Content Search Backend is a production-oriented FastAPI service that provides ML-powered semantic search over business content using vector embeddings.
The system abstracts away machine learning models, vector similarity logic, and database complexity behind clean, secure APIs, enabling frontend or CMS applications to retrieve semantically relevant content without managing embeddings or search infrastructure directly.
-
Semantic Search with pgvector
- Content is embedded into fixed-length vectors (1536-dim)

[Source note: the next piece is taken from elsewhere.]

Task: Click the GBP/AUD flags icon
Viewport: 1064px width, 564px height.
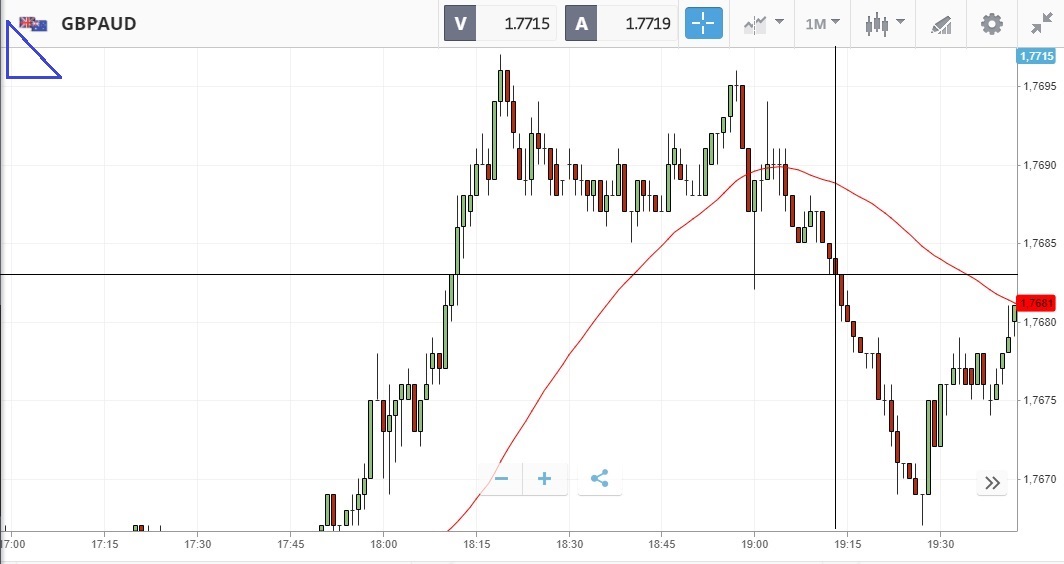Action: pyautogui.click(x=33, y=23)
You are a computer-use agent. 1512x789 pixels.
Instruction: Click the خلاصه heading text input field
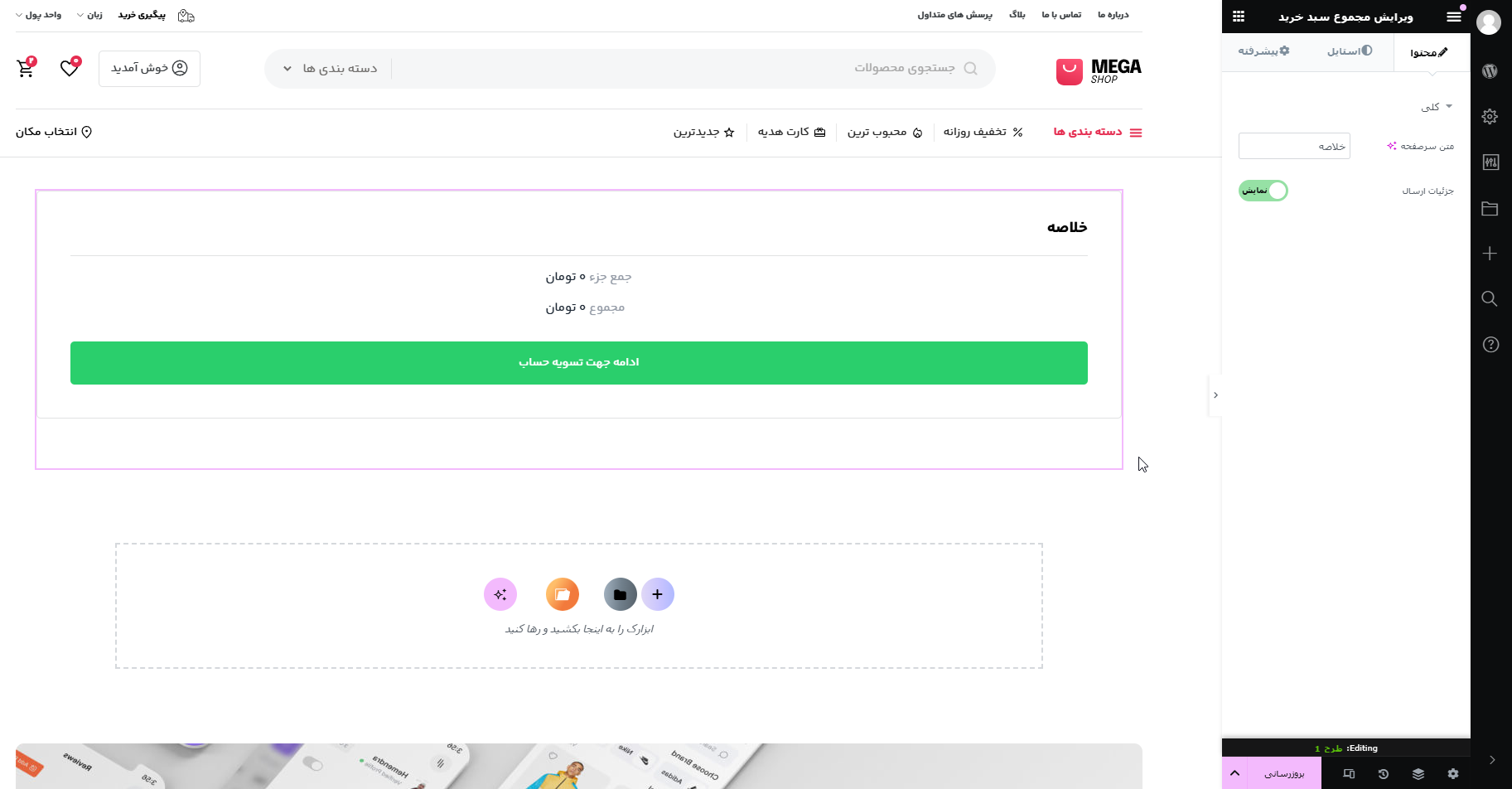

- Similarity search is performed directly inside PostgreSQL using pgvector
- Supports top-K nearest neighbor retrieval via L2 distance or inner product
-
PostgreSQL + Supabase
- Supabase-hosted PostgreSQL as the primary datastore
- pgvector extension enabled for native vector search
- Standard relational data and vector data stored together
-
Authentication & Authorization
- Supabase Auth (JWT-based)
- Protected endpoints for content creation and semantic search
- Public endpoints for health checks and debugging
-
Clean API Design
- RESTful endpoints for content ingestion and retrieval
- Pydantic schemas for request/response validation
- Centralized error handling and logging
| Endpoint | Method | Auth | Description |
|---|---|---|---|
/health |
GET | ❌ | Service health check |
/analyze |
POST | ❌ | Debug endpoint (no DB write) |
/contents |
POST | ✅ | Create content with embedding |
/contents/{id} |
GET | ❌ | Retrieve content by ID |
/search |
POST | ✅ | Semantic vector search |
This project is designed as a realistic backend foundation for:
- AI-powered content platforms
- Internal enterprise search systems
- RAG-style applications
- CMS or knowledge-base search services
The architecture intentionally mirrors how modern production systems (OpenAI, Notion, Perplexity-style stacks) integrate vector search into traditional databases.